Investor harus mencari keunggulan kompetitif yang benar-benar tahan banting
Dalam kondisi seperti ini, Rich Privorotsky menyarankan untuk fokus pada perusahaan yang memiliki keunggulan kompetitif nyata dan aset fisik.
Sektor dirgantara dan pertahanan terasa sudah waktunya, exposure ke Airbus patut diperhatikan. Saham industri seharusnya berkinerja baik, tetapi harus memilih perusahaan yang diuntungkan oleh siklus investasi, bukan hanya saham siklus jangka pendek.
Aset fisik adalah arah untuk posisi long, meskipun lonjakan komoditas besar tidak layak diikuti secara agresif. Ia optimis terhadap REIT properti di Eropa dan posisi long properti residensial Jerman, tetapi tidak akan menyentuh REIT gedung perkantoran.
Saham bank terlihat rapuh, menghadapi empat risiko utama: di Eropa, mereka adalah posisi long yang padat; hampir tidak memperhitungkan risiko gangguan AI atau tekanan margin bersih; dalam mekanisme deflasi, pelemahan dolar tidak mendukung kurva suku bunga; di AS, pasar prediksi menunjukkan peluang lebih dari 30% bahwa Demokrat akan memenangkan mayoritas, yang secara signifikan meningkatkan risiko regulasi.
Trigger penjualan CTA mendekati titik kritis
Rich Privorotsky menekankan perlunya waspada terhadap titik trigger CTA di indeks AS.

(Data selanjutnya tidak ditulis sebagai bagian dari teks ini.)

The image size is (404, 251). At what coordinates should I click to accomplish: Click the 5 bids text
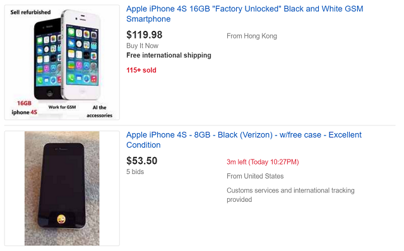click(135, 172)

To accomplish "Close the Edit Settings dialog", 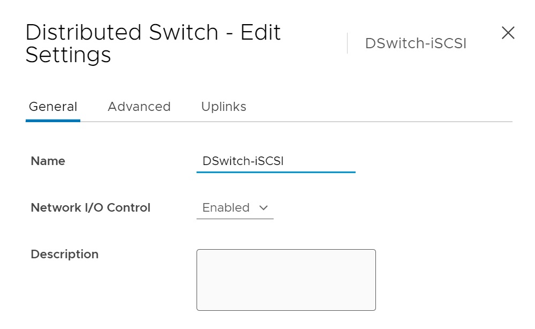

Di Amerika Utara, diperkirakan penjualan terberat bukanlah di indeks S&P 500, melainkan di Nasdaq 100. S&P 500 telah menembus garis rata-rata 50 hari (6895 poin) dan ambang batas CTA jangka pendek (6911 poin).
Kabar baiknya, volume penjualan masih moderat. Goldman Sachs saat ini memperkirakan bahwa CTA akan menjual saham AS senilai 1,5 hingga 2 miliar dolar dalam satu minggu ke depan. Selain itu, S&P 500 masih di atas ambang menengah 6723 poin sekitar 110 poin, dan jika menembus level ini, kecepatan penjualan akan meningkat.

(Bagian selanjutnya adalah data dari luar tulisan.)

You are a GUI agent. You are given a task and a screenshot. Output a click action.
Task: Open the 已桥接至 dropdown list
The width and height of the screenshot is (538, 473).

****(Prediksi aliran dana dalam satu bulan ke depan untuk berbagai skenario pergerakan indeks S&P 500)
Rich Privorotsky menyatakan bahwa, seiring AI menurunkan hambatan masuk setiap hari, ini adalah pasar yang memperlihatkan perbedaan antara pemenang dan pecundang. Ia tidak bisa memprediksi bagaimana industri pelayaran akan besok, tetapi yang pasti, rasio valuasi akhir sedang dipertanyakan, dan ini adalah masalah struktural.
Lingkungan saat ini menguntungkan perusahaan yang memiliki keunggulan kompetitif nyata dan nilai tangible. Pasar emerging tetap menjadi tempat perlindungan yang relatif lebih jelas, dan transaksi di seluruh dunia akan terus mendorong kinerja yang relatif unggul.